Les politiques d’insertion sont nées avec l’apparition et la montée du chômage dans les années 1970. Mobilisant des instruments de soutien, de formation et de mise en activité, la politique en faveur de l’emploi recompose la politique de l’emploi autour des contrats aidés qui en constituent les instruments dominants.

La réinsertion des chômeurs, notamment les plus jeunes, constitue un enjeu majeur pour des sociétés dans lesquelles les liens de solidarité ont, sinon disparus, du moins été fortement distendus.

Le Plan d’investissement dans les compétences, piloté par le ministère du Travail, a pour ambition de former 1 million de demandeurs d’emploi peu ou pas qualifiés et 1 million de jeunes éloignés du marché du travail, de répondre aux besoins des métiers en tension et de contribuer à la transformation des compétences en lien avec les transition écologique et numérique.
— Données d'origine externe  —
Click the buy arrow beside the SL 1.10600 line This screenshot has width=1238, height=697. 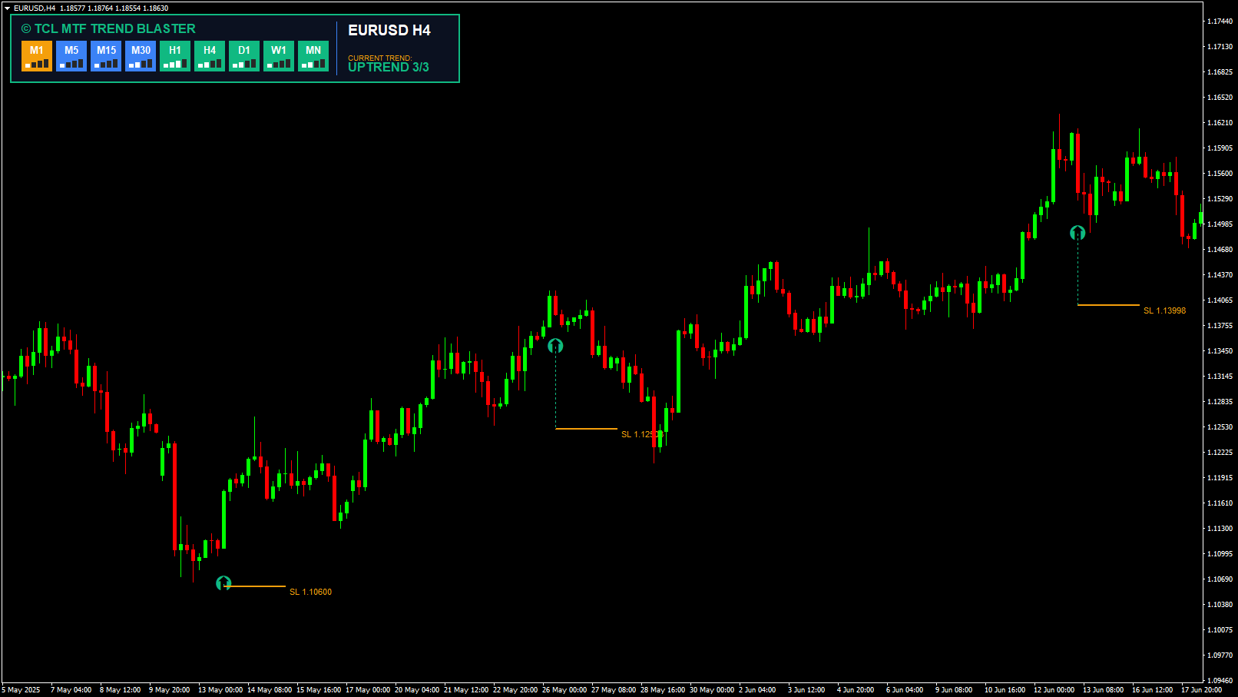(x=223, y=583)
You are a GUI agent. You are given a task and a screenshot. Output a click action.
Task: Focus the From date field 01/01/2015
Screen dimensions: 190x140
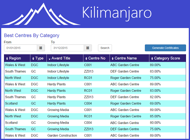pyautogui.click(x=21, y=48)
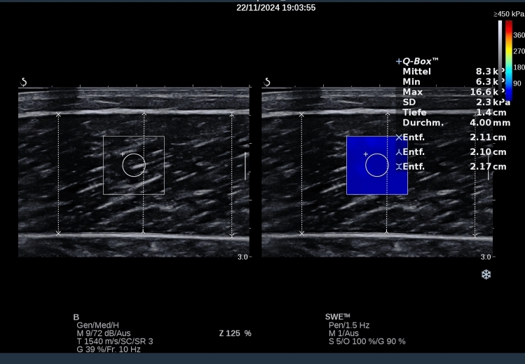Image resolution: width=525 pixels, height=364 pixels.
Task: Click the Z 125 % zoom indicator
Action: point(236,332)
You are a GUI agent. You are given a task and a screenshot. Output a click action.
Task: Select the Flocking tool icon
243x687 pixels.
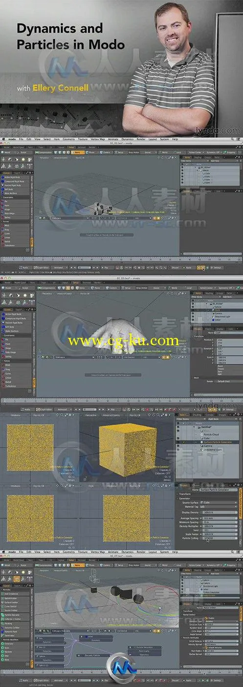2,623
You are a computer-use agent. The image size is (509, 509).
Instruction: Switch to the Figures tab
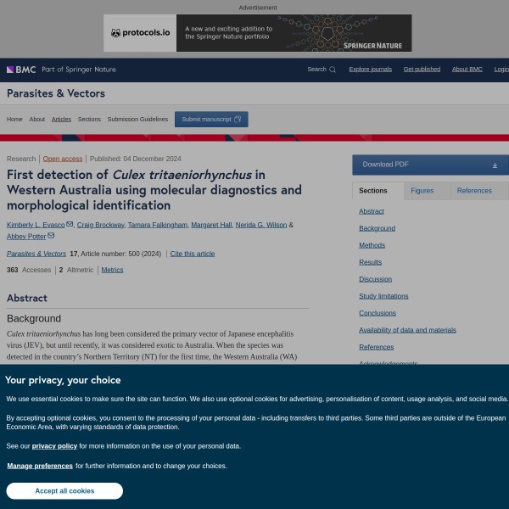(422, 191)
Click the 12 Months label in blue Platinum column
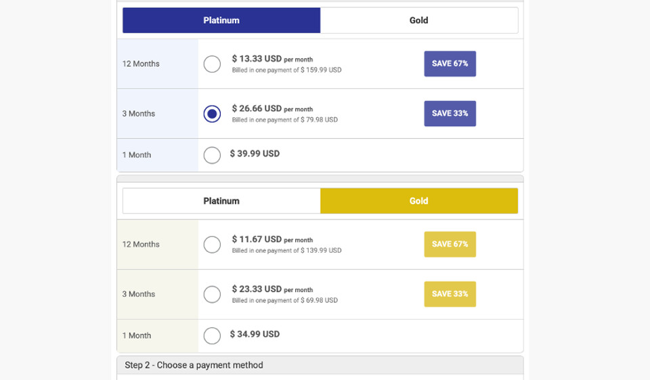 pyautogui.click(x=141, y=64)
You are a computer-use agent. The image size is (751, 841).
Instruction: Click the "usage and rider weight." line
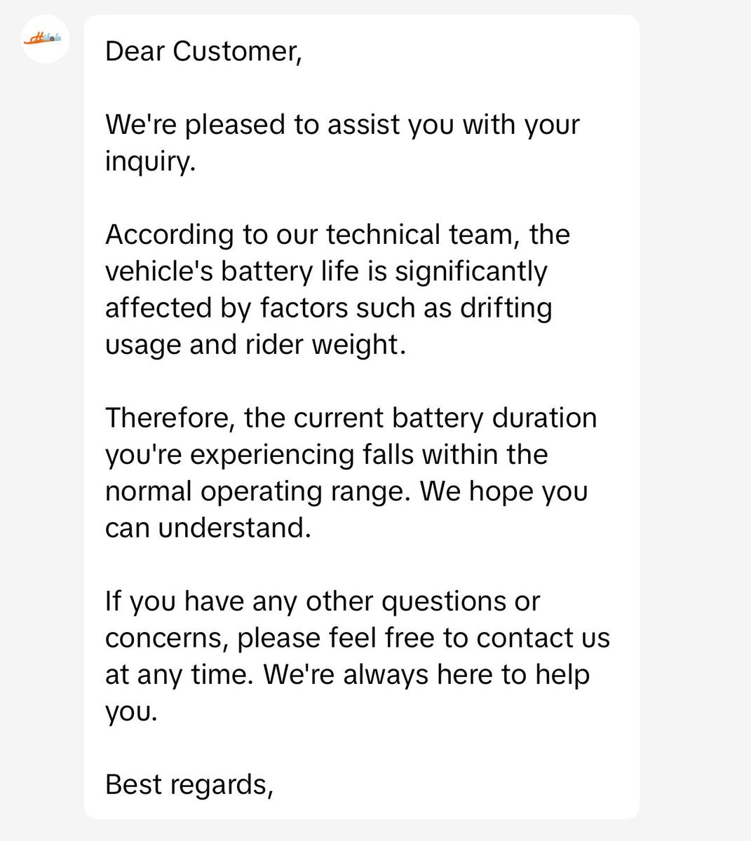pyautogui.click(x=255, y=345)
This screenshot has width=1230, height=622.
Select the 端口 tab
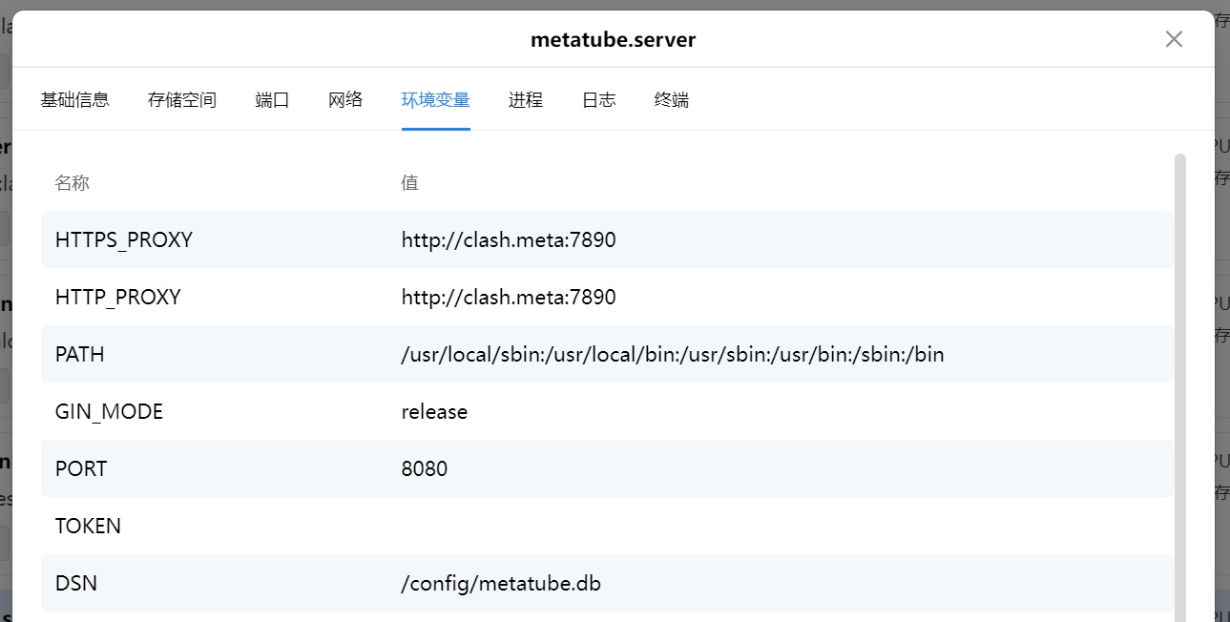pos(272,100)
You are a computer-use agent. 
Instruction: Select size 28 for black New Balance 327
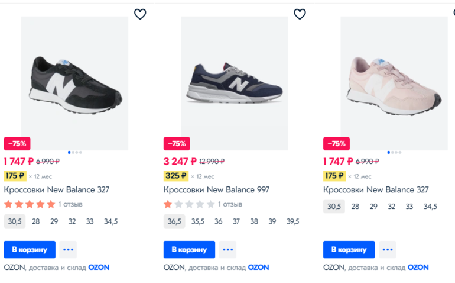[x=36, y=222]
Près de 15 milliards d’euros ont été investis jusqu’en 2022.

C. La formation : remède contre le chômage ?

La multiplication des politiques de formation professionnelle conduit à s’interroger sur l’efficacité du « tout formation » pour lutter réellement contre le chômage.

La formation professionnelle serait l’un des principaux leviers de lutte contre le chômage. Former les chômeurs reviendrait ainsi à mettre en adéquation l’offre et la demande de travail. Par ailleurs, une hausse du niveau de qualification susciterait, sur le long terme, une demande de travail correspondante.

Cependant, ces hypothèses se vérifient rarement. La formation peut donc constituer un remède contre le chômage mais à condition d’améliorer en amont la gestion des ressources humaines et d’identifier les besoins de compétence des entreprises.

V. La lutte contre les chômeurs ?

L’autre versant de la lutte obsessive contre le chômage est le contrôle des chômeurs. Avant la réforme de 2019, le décret n° 2018-1335 du 28 décembre 2018 avait déjà durci certaines sanctions contre les chômeurs qui ne respecteraient pas leurs obligations comme se rendre à une convocation Pôle emploi (renommé France Travail depuis le 1er janvier 2024). Par ailleurs, les équipes chargées de contrôler les chômeurs ont été renforcées passant de 600 en 2019 à 1 000 en 2020.

L’enjeu d’un durcissement des contrôles consiste donc à faire disparaître une fraude réelle mais marginale. En effet, la fraude à Pôle emploi s’élève à 0,5 % du total des allocations versées. Selon la Délégation nationale de la lutte contre les fraudes (DNLF), elle s’élève à 212 millions d’euros fin 2019.